━━ EXERCISE MATERIAL ━━

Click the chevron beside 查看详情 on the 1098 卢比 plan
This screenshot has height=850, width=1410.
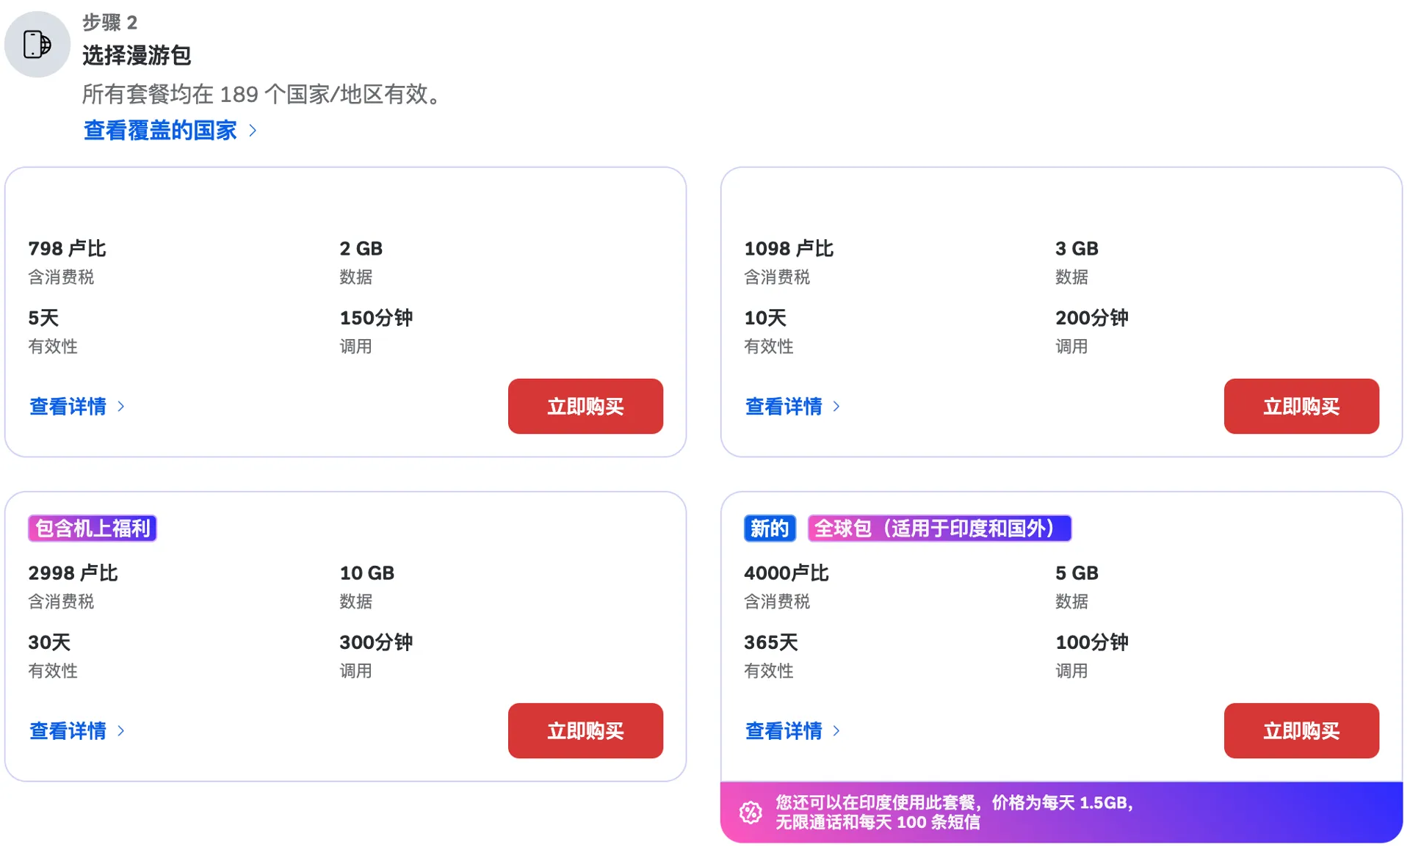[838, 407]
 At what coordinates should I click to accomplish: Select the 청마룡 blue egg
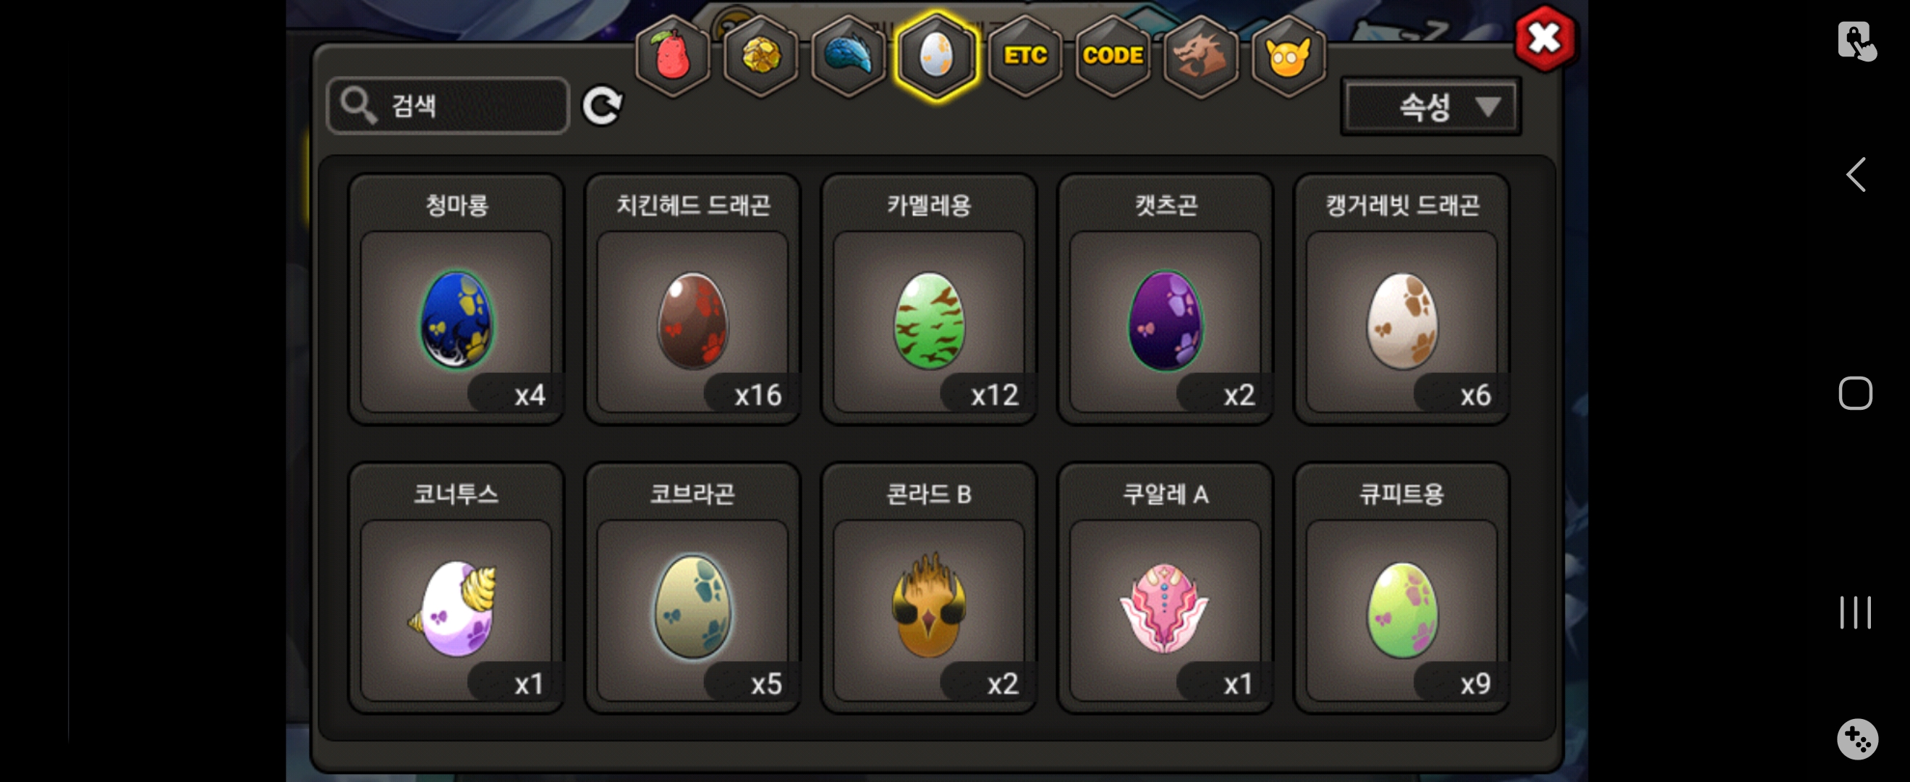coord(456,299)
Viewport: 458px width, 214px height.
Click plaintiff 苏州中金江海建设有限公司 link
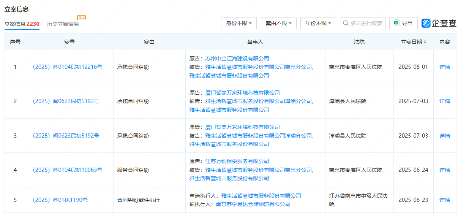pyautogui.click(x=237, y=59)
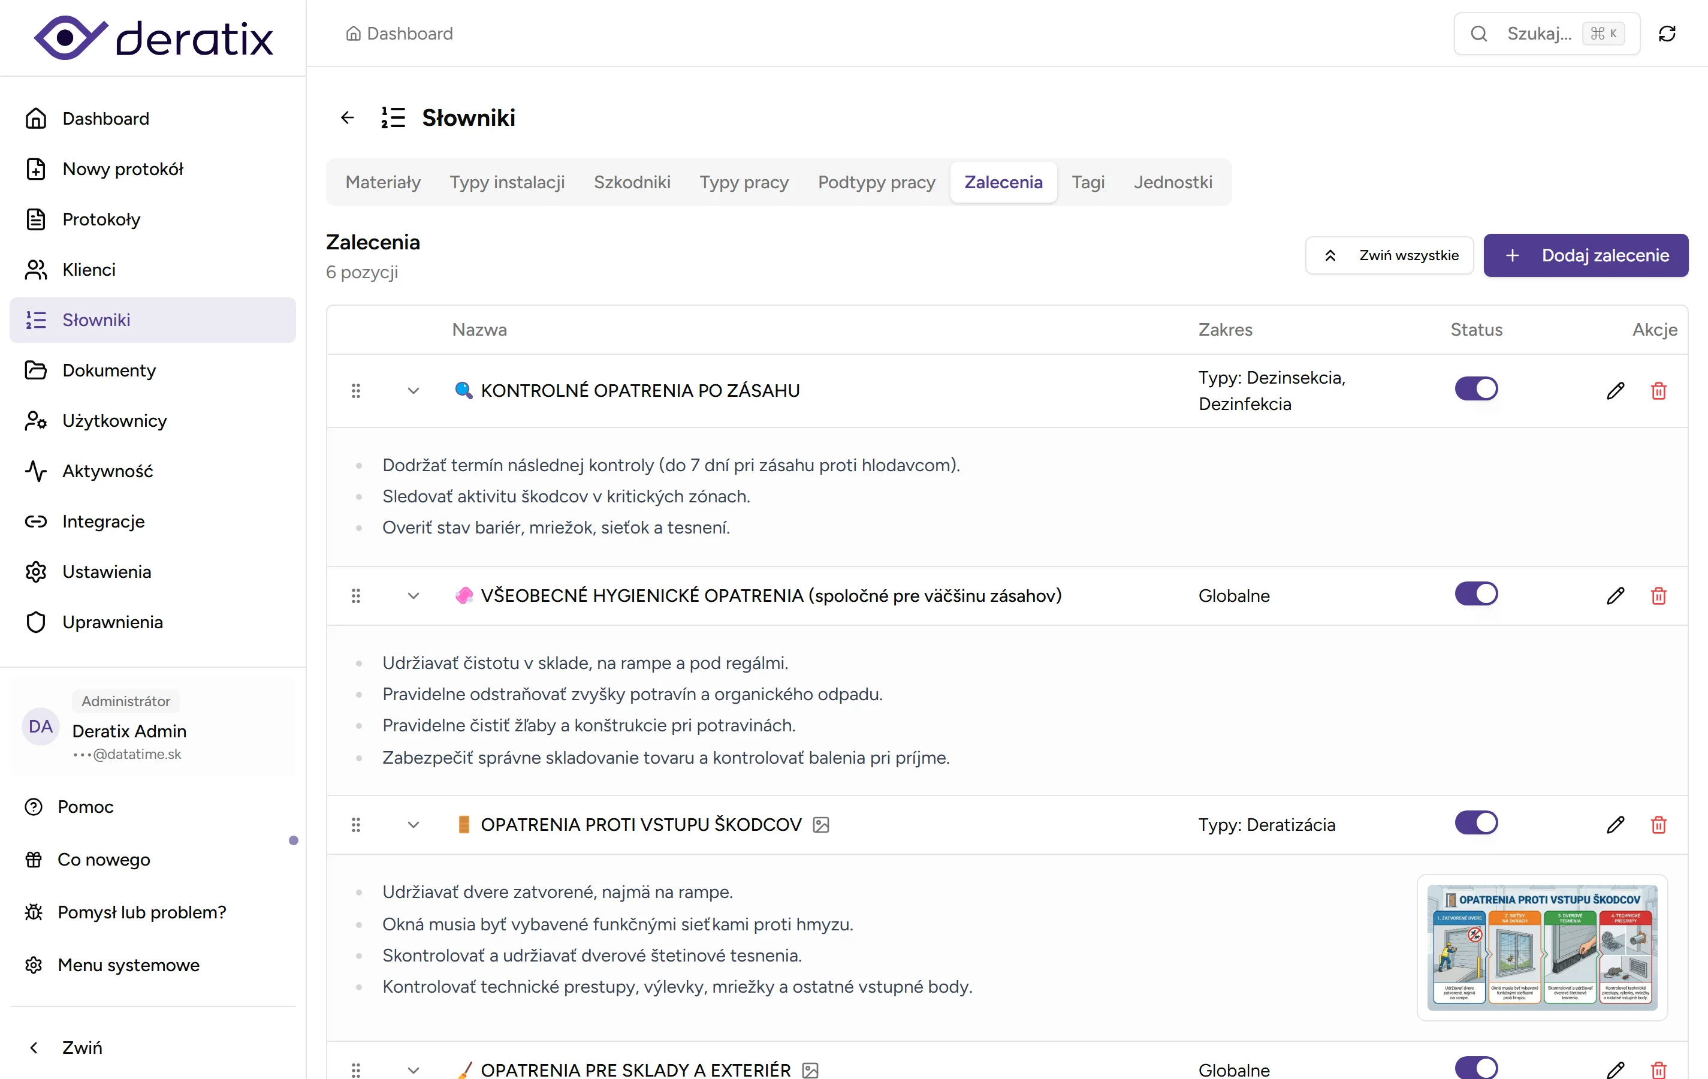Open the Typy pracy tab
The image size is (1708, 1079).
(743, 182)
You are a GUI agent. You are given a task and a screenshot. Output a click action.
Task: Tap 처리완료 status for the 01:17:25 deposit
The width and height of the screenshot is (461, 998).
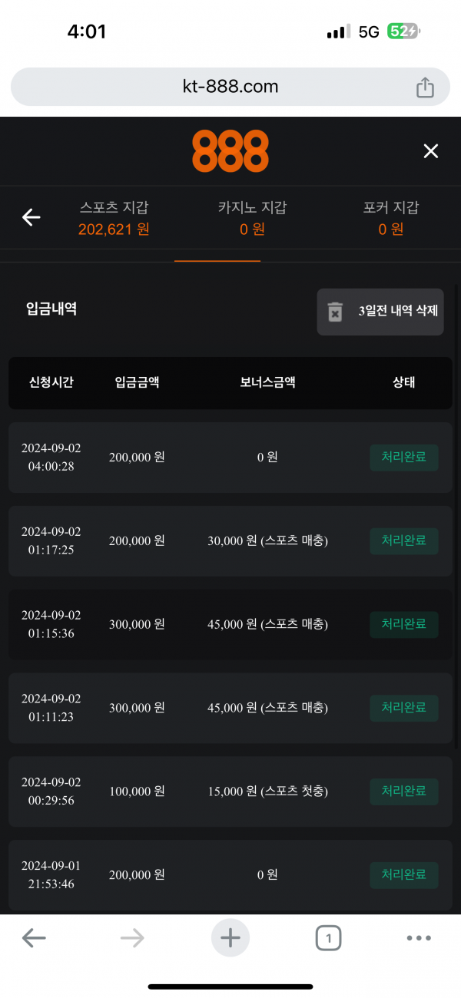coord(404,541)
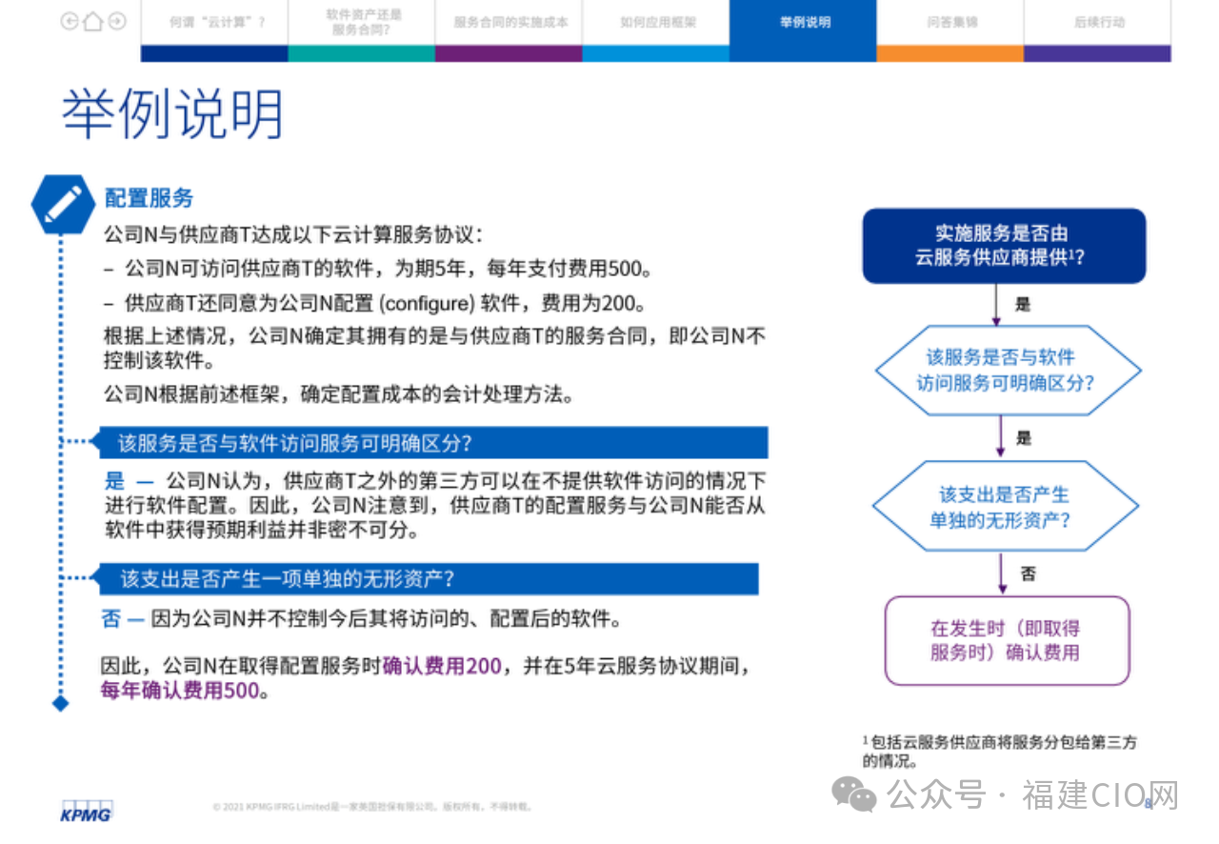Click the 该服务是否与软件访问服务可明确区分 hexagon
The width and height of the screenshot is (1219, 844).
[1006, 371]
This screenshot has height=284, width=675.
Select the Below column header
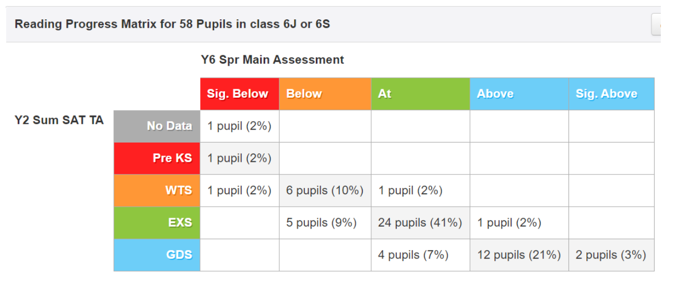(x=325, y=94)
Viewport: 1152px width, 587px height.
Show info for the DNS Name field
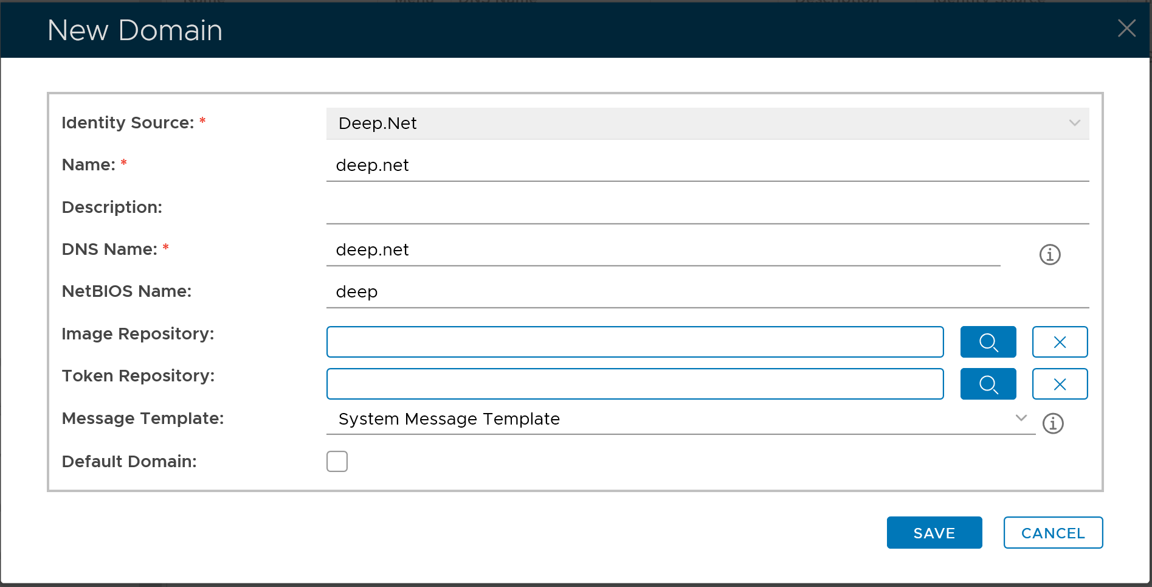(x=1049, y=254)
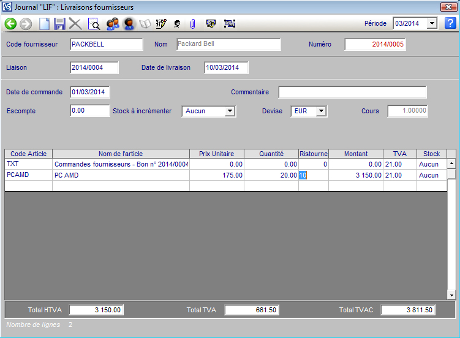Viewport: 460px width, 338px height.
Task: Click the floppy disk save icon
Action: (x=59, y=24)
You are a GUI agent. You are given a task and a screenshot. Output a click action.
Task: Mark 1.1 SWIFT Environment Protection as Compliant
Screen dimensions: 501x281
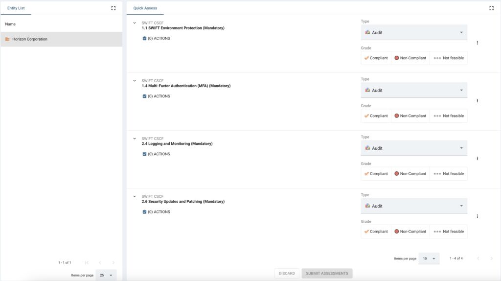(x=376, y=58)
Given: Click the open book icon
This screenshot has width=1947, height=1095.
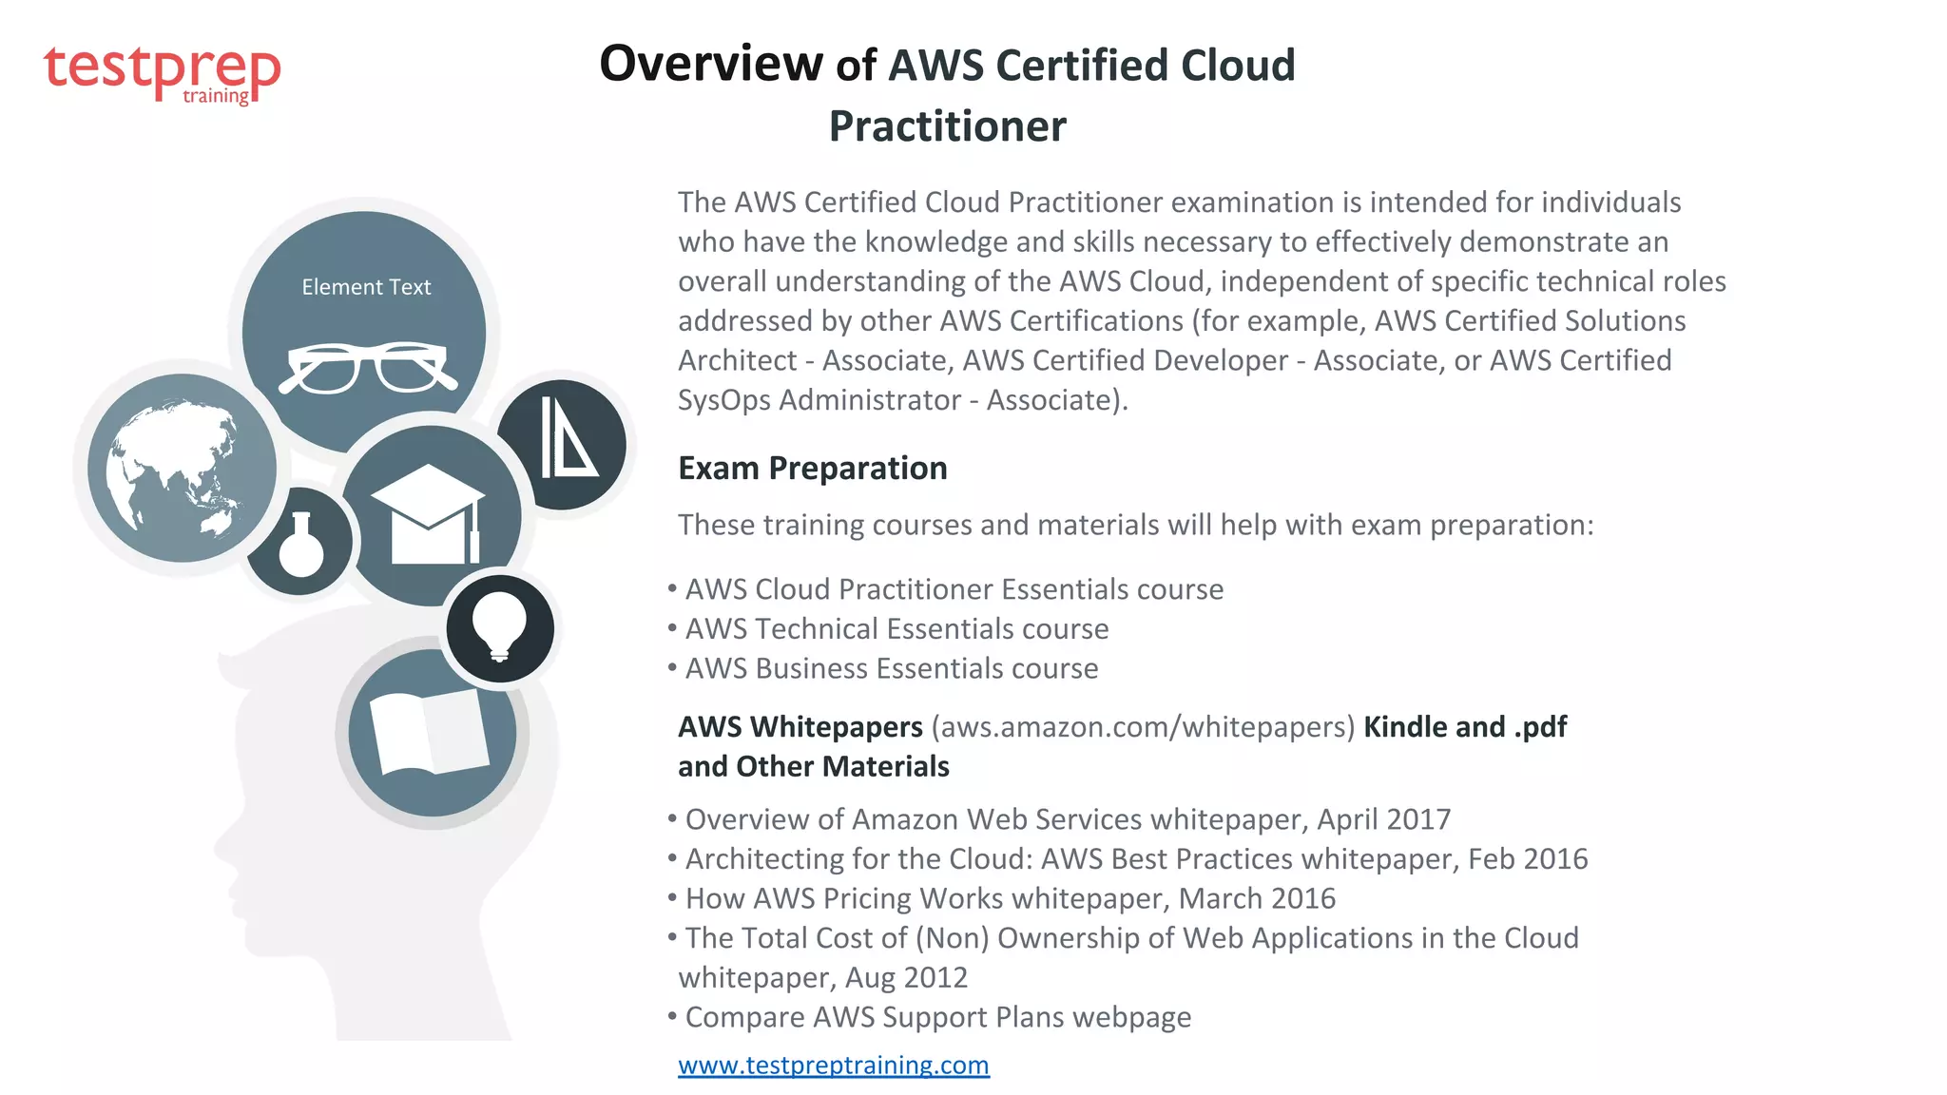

━━━

_SET PROBLEM_:
Copy the listing word for word, starting at the line containing "Viewport: 1152px width, 587px height." and ending at the end of the listing. Leave the pictures out.

_THE ANSWER_:
Viewport: 1152px width, 587px height.
Show info for the DNS Name field
(x=1049, y=254)
Viewport: 460px width, 338px height.
Task: Click the floppy disk save icon
Action: (x=59, y=24)
You are a GUI agent. You are given a task and a screenshot. Output a click action.
Task: Mark 1.1 SWIFT Environment Protection as Compliant
Screen dimensions: 501x281
(x=376, y=58)
Given: Click the open book icon
This screenshot has width=1947, height=1095.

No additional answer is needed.